La maison de mon grand-père est une grande bâtisse de pierre nichée dans un coin de la montagne libanaise. On y accède en passant devant le restaurant Mounir qui, les rues n'ayant pas de nom, sert aussi de repère aux taxis que mes parents appellent lorsque nous descendons à Beyrouth. Il faut ensuite longer une rue poussiéreuse pour arriver à une route, souvent déserte, bordée de majestueux pins tournesol. Sur la gauche de cette route, une pente pavée ; puis encore à gauche, une impasse. Al chmen ou al chmen disent mes parents au taxi. A gauche et à gauche.

   La maison est la troisième et dernière de cette impasse, juste en face d'el hét el mlawan, le mur à la fresque, nommé ainsi parce que quelqu'un y a peint une représentation de Guernica de Picasso. Au-delà de l'impasse, s'étend un immense terrain vague avec son sol couvert d'aiguilles qui piquent les pieds lorsqu'on y marche en sandales, sa petite maison de pierres et de tôle qui abrita durant un temps deux ouvriers, et ses bosses qui rendent toute marche impossible après quelques mètres. Le terrain abrite lui aussi de nombreux pins et quand, le matin, je prends mon petit-déjeuner sur la balancelle de la terrasse, j'entends les chants des cigales qui s'y logent.

   La maison elle-même est construite de façon étrange sur le versant de la montagne : le lieu étant en pente, les étages s'empilent vers le bas et sont donc numérotés de un à moins trois, le jardin se trouvant au moins deux. Elle est divisée en deux appartements : le premier étage et le rez-de-chaussée appartiennent à mon grand-père et les trois inférieurs à mon oncle et ma tante. Les deux habitations s'organisent autour d'une grande cage d'escalier entourée de vitres qui laissent apercevoir, au fil des paliers, des bouts de plantes ou de murets du jardin.
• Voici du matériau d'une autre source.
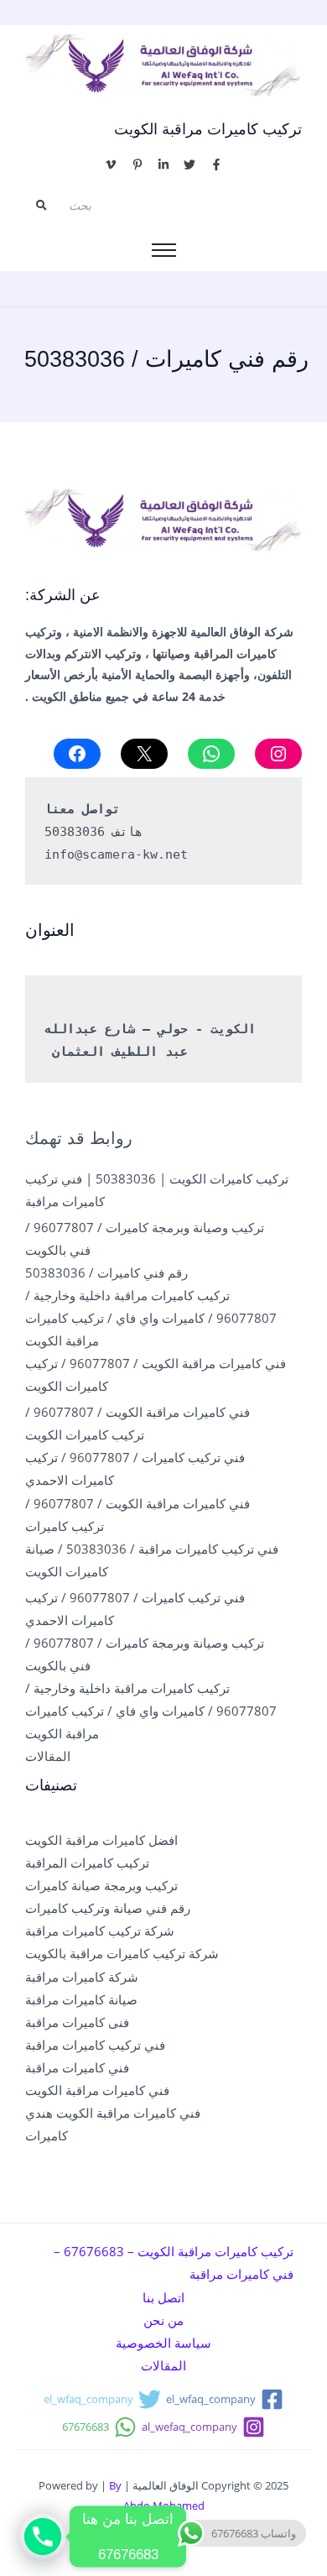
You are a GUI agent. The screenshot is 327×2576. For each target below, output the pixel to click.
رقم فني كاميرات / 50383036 (106, 1272)
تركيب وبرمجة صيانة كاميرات (101, 1885)
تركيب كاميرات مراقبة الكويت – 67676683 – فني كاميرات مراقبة (173, 2262)
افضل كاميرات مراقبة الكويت (101, 1839)
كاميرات (46, 2135)
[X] (144, 754)
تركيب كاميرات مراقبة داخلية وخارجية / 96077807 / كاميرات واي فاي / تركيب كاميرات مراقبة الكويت (151, 1318)
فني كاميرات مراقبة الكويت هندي (112, 2112)
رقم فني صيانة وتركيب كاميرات (107, 1907)
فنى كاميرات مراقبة (77, 2022)
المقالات (47, 1756)
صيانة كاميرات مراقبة (81, 1999)
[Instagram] (278, 754)
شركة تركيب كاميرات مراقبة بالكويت (122, 1953)
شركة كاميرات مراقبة (81, 1976)
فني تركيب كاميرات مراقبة (95, 2044)
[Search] (41, 206)
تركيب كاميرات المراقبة (87, 1862)
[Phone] (42, 2536)
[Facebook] (77, 754)
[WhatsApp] (211, 754)
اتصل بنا (163, 2297)
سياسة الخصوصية (163, 2342)
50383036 (74, 831)
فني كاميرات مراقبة (77, 2067)
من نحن (163, 2320)
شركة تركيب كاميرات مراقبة (99, 1930)
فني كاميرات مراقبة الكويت (97, 2090)
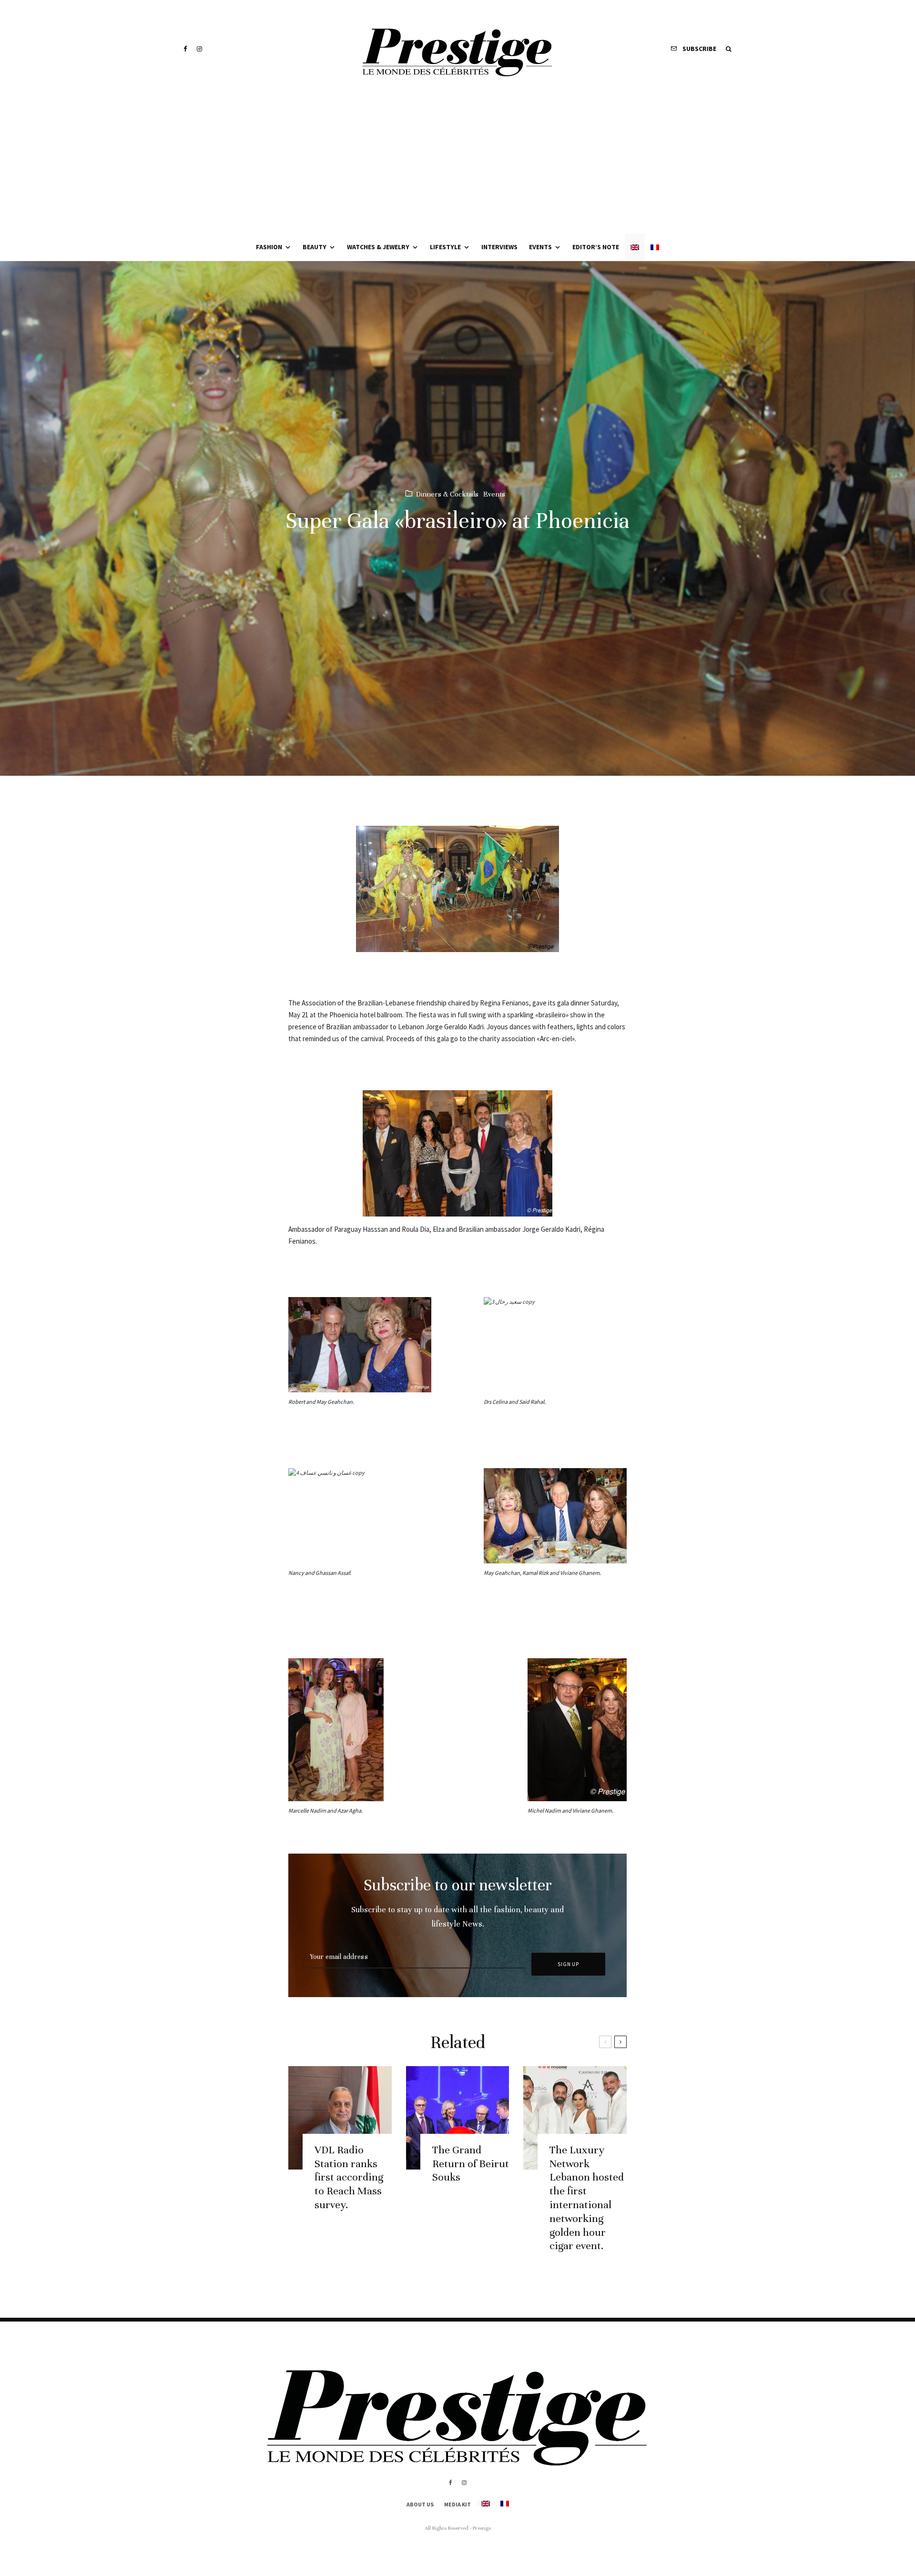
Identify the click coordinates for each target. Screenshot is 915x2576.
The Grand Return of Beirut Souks (470, 2163)
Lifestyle (445, 247)
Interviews (499, 247)
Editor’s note (595, 247)
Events (540, 247)
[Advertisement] (457, 162)
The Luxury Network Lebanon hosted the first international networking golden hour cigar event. (586, 2197)
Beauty (314, 247)
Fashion (269, 247)
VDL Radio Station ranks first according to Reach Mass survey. (349, 2177)
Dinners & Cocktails (447, 494)
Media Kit (457, 2504)
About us (420, 2504)
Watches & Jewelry (378, 247)
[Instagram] (199, 49)
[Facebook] (185, 49)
   De cette maison, j'aime particulièrement le sous-sol. Composé de deux grandes pièces emplies d'humidité et d'odeurs de lessive, il présente l'avantage d'être à l'écart du reste de la maison. J'y croise rarement quelqu'un - les activités de la maisonnée se font aux étages – sauf lorsque mon grand-père vient faire de la marche sur le tapis électrique. Dans ce cas, les vrombissements réguliers de la machine accompagnent mes lectures.

   La première pièce du sous-sol est un débarras, une sorte de placard géant où sont entassées toutes sortes de choses. Ces choses dont on ne se sert qu'une fois l'an mais que l'on n'ose pas jeter à la poubelle par peur d'en avoir extrêmement besoin un jour. En vrac : deux canapés sans coussins, une multitude de vieux tapis roulés, des caisses pleines de LEGO et autres jeux pour enfants, la chaise haute de ma cousine – maintenant mariée et mère – dont le bleu à fleurs roses se rapproche de plus en plus du blanc grisâtre, des planches de bois verni empilées contre un mur, une machine censée envoyer des signaux en morse, mais qui n'émet plus que des grésillements dissonants ou encore une paire de skis, bien rangée dans sa house noire. Un grand, très grand bordel.

   Mais, hormis le fait qu'elle recèle de cachettes introuvables en cas de partie de cache-cache, cette pièce possède un atout majeur : couvrant le mur de droite, une immense bibliothèque de fer blanc remplie de livres.

    Cette bibliothèque doit bien contenir dans les cent livres –une véritable mine d'or. C'est ainsi que seule avec ces objets poussiéreux, je découvris le sens même du mot lecture. La lecture qui vous bouffe votre journée, vous fait vivre aventures sur aventures,  vous fait rêver, voyager, vous laisse nostalgique à la dernière page, comme on le serait en ressassant de lointains souvenirs. La lecture qui vous happe totalement, vous fait oublier votre entourage.

   C'est avec cette lecture que je compris que la magie existait. Qu'il y a des gens qui jonglent avec les mots comme on se baladerait sur un trottoir, qui en font des rêves. Je compris que chaque livre est un univers à lui seul ; un univers d'apparence noir et blanc mais qui, si on y porte un peu d'attention, se remplit de sens, d'images et de personnes. J'avais une multitude d'univers à portée d'étagère qui n'attendaient que d'être ouverts. A partir de ce moment, l'odeur des livres poussiéreux et des pages jaunies devint pour moi l'une des plus belles au monde.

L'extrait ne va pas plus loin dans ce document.